• WHAT IS BEING ASKED:
Retype the data in its entirety, with no word changed.
[[ SOURCE DATA, beginning ]]
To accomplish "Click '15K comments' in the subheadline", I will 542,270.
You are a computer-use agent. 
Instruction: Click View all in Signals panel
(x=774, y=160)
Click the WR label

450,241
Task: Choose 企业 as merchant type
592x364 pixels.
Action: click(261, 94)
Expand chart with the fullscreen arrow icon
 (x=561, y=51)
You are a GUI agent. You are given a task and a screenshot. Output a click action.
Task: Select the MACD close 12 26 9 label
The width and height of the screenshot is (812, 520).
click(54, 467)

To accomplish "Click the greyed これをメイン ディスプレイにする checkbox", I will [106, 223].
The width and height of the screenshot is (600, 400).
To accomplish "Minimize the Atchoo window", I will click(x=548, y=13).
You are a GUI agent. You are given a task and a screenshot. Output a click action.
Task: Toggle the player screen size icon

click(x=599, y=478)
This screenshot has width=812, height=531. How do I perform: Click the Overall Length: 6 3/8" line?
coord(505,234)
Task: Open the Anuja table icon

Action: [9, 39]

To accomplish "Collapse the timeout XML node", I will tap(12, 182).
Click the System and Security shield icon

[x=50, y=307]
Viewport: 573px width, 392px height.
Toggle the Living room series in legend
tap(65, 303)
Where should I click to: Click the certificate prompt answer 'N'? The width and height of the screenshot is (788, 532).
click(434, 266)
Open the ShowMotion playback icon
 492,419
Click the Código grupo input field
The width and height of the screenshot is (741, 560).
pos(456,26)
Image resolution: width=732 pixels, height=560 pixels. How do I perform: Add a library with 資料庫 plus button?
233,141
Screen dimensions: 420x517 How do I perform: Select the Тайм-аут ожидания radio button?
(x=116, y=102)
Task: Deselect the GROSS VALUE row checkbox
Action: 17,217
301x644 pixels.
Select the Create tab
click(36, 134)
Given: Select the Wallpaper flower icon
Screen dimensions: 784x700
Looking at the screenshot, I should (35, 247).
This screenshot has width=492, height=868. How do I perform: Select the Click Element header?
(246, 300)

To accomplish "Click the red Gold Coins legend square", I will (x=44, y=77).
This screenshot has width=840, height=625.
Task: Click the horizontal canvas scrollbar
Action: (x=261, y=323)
[[ SOURCE DATA, end ]]
• SOLUTION:
To accomplish "Click '15K comments' in the subheadline", I will 542,270.
You are a computer-use agent. 
Instruction: Click View all in Signals panel
(x=774, y=160)
Click the WR label

450,241
Task: Choose 企业 as merchant type
592x364 pixels.
Action: click(261, 94)
Expand chart with the fullscreen arrow icon
 (x=561, y=51)
You are a GUI agent. You are given a task and a screenshot. Output a click action.
Task: Select the MACD close 12 26 9 label
The width and height of the screenshot is (812, 520).
click(54, 467)

To accomplish "Click the greyed これをメイン ディスプレイにする checkbox", I will [106, 223].
The width and height of the screenshot is (600, 400).
To accomplish "Minimize the Atchoo window", I will click(x=548, y=13).
You are a GUI agent. You are given a task and a screenshot. Output a click action.
Task: Toggle the player screen size icon

click(x=599, y=478)
This screenshot has width=812, height=531. How do I perform: Click the Overall Length: 6 3/8" line?
coord(505,234)
Task: Open the Anuja table icon

Action: [9, 39]

To accomplish "Collapse the timeout XML node", I will tap(12, 182).
Click the System and Security shield icon

[x=50, y=307]
Viewport: 573px width, 392px height.
Toggle the Living room series in legend
tap(65, 303)
Where should I click to: Click the certificate prompt answer 'N'? The width and height of the screenshot is (788, 532).
click(434, 266)
Open the ShowMotion playback icon
 492,419
Click the Código grupo input field
The width and height of the screenshot is (741, 560).
pos(456,26)
Image resolution: width=732 pixels, height=560 pixels. How do I perform: Add a library with 資料庫 plus button?
233,141
Screen dimensions: 420x517 How do I perform: Select the Тайм-аут ожидания radio button?
(x=116, y=102)
Task: Deselect the GROSS VALUE row checkbox
Action: 17,217
301x644 pixels.
Select the Create tab
click(36, 134)
Given: Select the Wallpaper flower icon
Screen dimensions: 784x700
Looking at the screenshot, I should (35, 247).
This screenshot has width=492, height=868. How do I perform: Select the Click Element header?
(246, 300)

To accomplish "Click the red Gold Coins legend square", I will (x=44, y=77).
This screenshot has width=840, height=625.
Task: Click the horizontal canvas scrollbar
Action: (x=261, y=323)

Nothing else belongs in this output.